Question 2: The inflow hydrograph is shown below for a spillway. Calculate the outflows for the first 12 1 hour time steps. The discharge over the weir is described by: \[C = 2, W = 50m, {H_o = 80m}, A_{fsl} = 5.4x10^6m^2\]| Time | Val | |
|---|---|---|
| 1 | 0.00 | 0.00 |
| 2 | 3.00 | 9.00 |
| 3 | 6.00 | 30.00 |
| 4 | 9.00 | 64.00 |
| 5 | 12.00 | 146.00 |
| 6 | 15.00 | 223.00 |
| 7 | 18.00 | 290.00 |
| 8 | 21.00 | 302.00 |
| 9 | 24.00 | 245.00 |
| 10 | 27.00 | 124.00 |
| 11 | 30.00 | 52.00 |
| 12 | 33.00 | 21.00 |
| 13 | 36.00 | 12.00 |
| 14 | 39.00 | 3.00 |
| 15 | 42.00 | 1.00 |
| 16 | 45.00 | 1.00 |
| 17 | 48.00 | 1.00 |
| 18 | 51.00 | 0.00 |
| 19 | 54.00 | 0.00 |
| 20 | 57.00 | 0.00 |
| 21 | 60.00 | 0.00 |
Question 3: Graph the inflow and outflow hydrograph for the above dataset using either R or Excel.
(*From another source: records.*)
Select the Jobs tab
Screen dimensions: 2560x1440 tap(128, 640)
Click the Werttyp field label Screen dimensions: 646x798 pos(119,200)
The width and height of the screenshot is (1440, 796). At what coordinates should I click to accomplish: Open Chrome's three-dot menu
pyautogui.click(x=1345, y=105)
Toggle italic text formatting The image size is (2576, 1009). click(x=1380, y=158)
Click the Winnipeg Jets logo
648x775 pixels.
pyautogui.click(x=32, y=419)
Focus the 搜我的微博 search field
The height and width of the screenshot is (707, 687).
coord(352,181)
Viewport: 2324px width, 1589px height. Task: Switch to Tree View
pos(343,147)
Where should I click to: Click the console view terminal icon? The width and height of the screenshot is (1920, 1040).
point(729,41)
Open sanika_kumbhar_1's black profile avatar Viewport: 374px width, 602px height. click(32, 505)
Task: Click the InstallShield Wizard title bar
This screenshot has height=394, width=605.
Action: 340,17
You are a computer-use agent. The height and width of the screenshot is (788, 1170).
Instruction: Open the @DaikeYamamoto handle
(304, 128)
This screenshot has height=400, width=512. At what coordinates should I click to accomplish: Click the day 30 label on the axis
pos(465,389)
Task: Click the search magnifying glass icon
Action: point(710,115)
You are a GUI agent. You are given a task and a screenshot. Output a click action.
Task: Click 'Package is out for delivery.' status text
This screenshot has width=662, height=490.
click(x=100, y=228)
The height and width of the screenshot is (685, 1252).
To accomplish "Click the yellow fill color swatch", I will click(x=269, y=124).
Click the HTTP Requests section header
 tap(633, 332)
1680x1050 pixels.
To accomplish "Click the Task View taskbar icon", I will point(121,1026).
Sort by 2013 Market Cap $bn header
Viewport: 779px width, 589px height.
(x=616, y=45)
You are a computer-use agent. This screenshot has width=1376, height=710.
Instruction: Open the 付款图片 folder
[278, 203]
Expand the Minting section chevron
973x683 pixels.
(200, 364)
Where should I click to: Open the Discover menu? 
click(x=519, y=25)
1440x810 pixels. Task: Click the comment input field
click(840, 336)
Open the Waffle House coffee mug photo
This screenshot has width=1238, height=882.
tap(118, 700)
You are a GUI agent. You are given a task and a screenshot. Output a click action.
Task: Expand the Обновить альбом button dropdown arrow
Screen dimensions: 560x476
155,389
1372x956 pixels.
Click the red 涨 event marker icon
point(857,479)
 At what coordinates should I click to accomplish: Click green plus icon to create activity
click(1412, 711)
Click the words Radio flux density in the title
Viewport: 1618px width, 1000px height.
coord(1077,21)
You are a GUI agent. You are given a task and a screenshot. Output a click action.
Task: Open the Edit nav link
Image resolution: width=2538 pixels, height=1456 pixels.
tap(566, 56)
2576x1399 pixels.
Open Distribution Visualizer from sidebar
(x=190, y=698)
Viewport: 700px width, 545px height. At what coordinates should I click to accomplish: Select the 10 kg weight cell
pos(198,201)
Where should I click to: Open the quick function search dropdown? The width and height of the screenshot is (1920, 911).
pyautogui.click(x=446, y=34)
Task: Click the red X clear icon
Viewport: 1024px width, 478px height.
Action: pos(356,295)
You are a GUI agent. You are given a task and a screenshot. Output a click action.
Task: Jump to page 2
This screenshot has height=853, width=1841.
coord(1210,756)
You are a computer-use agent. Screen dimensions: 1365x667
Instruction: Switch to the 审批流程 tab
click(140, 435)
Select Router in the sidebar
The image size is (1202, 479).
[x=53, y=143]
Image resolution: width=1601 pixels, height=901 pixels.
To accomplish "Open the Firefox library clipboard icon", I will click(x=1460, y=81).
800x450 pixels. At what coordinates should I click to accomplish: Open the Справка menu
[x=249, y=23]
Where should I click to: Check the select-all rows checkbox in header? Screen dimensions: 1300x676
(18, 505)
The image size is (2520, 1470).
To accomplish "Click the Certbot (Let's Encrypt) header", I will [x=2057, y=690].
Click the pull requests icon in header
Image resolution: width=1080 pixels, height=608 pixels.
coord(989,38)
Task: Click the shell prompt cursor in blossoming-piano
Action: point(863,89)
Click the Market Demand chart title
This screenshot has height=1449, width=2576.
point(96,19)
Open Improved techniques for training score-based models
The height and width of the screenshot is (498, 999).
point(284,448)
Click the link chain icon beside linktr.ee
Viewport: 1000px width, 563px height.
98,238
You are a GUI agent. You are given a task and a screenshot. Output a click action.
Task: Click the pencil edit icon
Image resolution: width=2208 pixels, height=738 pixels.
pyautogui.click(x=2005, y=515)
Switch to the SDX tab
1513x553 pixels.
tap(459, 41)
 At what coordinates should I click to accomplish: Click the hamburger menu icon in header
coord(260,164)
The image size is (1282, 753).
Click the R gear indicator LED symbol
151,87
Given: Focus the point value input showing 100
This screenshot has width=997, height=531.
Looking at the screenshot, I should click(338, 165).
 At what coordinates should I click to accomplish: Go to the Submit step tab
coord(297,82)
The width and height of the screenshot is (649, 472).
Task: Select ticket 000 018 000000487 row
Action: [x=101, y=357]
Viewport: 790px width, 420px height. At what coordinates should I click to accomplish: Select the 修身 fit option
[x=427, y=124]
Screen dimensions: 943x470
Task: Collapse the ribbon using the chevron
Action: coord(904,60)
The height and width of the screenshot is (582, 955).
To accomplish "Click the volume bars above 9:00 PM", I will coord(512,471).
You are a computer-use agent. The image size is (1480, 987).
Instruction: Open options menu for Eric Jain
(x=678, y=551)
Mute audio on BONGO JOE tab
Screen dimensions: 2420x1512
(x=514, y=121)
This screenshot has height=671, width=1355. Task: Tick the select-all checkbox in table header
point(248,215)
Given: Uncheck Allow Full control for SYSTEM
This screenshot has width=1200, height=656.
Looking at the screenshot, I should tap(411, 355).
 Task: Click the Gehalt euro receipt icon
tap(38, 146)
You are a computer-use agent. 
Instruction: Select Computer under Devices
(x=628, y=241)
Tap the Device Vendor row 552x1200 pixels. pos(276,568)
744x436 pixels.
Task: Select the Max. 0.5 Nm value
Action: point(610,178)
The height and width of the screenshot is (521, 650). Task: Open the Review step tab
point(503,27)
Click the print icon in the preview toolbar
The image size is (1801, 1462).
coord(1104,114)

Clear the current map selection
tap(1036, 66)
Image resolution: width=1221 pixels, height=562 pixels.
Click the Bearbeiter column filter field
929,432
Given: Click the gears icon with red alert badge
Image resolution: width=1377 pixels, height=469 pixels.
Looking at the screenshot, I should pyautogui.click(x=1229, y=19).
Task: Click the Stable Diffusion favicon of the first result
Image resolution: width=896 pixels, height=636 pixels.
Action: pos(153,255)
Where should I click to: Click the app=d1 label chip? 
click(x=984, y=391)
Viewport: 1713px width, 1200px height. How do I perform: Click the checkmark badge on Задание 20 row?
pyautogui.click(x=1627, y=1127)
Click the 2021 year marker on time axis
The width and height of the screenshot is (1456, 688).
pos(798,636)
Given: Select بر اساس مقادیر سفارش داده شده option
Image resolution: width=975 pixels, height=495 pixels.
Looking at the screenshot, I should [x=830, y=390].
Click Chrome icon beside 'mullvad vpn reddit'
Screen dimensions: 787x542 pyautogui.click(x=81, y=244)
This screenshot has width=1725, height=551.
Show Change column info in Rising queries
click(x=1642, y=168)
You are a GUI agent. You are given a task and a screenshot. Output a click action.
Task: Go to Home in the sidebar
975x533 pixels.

This tutorial will use the Muskingum method to route the hyetographs from the nodes and junctions shown in figure 3.3 to find the outflow hydrograph from the catchment outlet.
Figure 3.3 - Conceptual model of the catchment
The values for the hyetographs are shown below.
tsteps <- 18 #Number of time steps
delt <- 2 #Time step
Time <- seq(0, (tsteps-1)*delt, delt)
rainA <- c(0,10,20,17,12,8,11,18,15,8,7,5,4,4,3,2,1,1)
rainB <- c(0,1,5,7,11,14,15,17,16,14,11,8,6,3,2,1,1,0)
rainC <- c(0,4,9,15,18,14,12,15,17,12,10,9,7,5,4,3,2,1)
Hyet <- data.frame(Time,rainA,rainB,rainC)
names(Hyet) <- c("Time (Hours)", "Node A rainfall", "Node B rainfall", "Node C rainfall")
Hyet
## Time (Hours) Node A rainfall Node B rainfall Node C rainfall
## 1 0 0 0 0
## 2 2 10 1 4
## 3 4 20 5 9
## 4 6 17 7 15
## 5 8 12 11 18
## 6 10 8 14 14
## 7 12 11 15 12
## 8 14 18 17 15
## 9 16 15 16 17
## 10 18 8 14 12
## 11 20 7 11 10
## 12 22 5 8 9
## 13 24 4 6 7
## 14 26 4 3 5
## 15 28 3 2 4
## 16 30 2 1 3
## 17 32 1 1 2
## 18 34 1 0 1
The parameters are as follows: \[k = 4\] \[x = 0.2\] \[\Delta t = 2\] \[\text{Area of catchment A} = 100km^2\] \[\text{Area of catchment B} = 100km^2\] \[\text{Area of catchment C} = 80km^2\] \[\text{Initial loss} = 4mm\] \[\text{Continuing loss} = 1mm/hour\]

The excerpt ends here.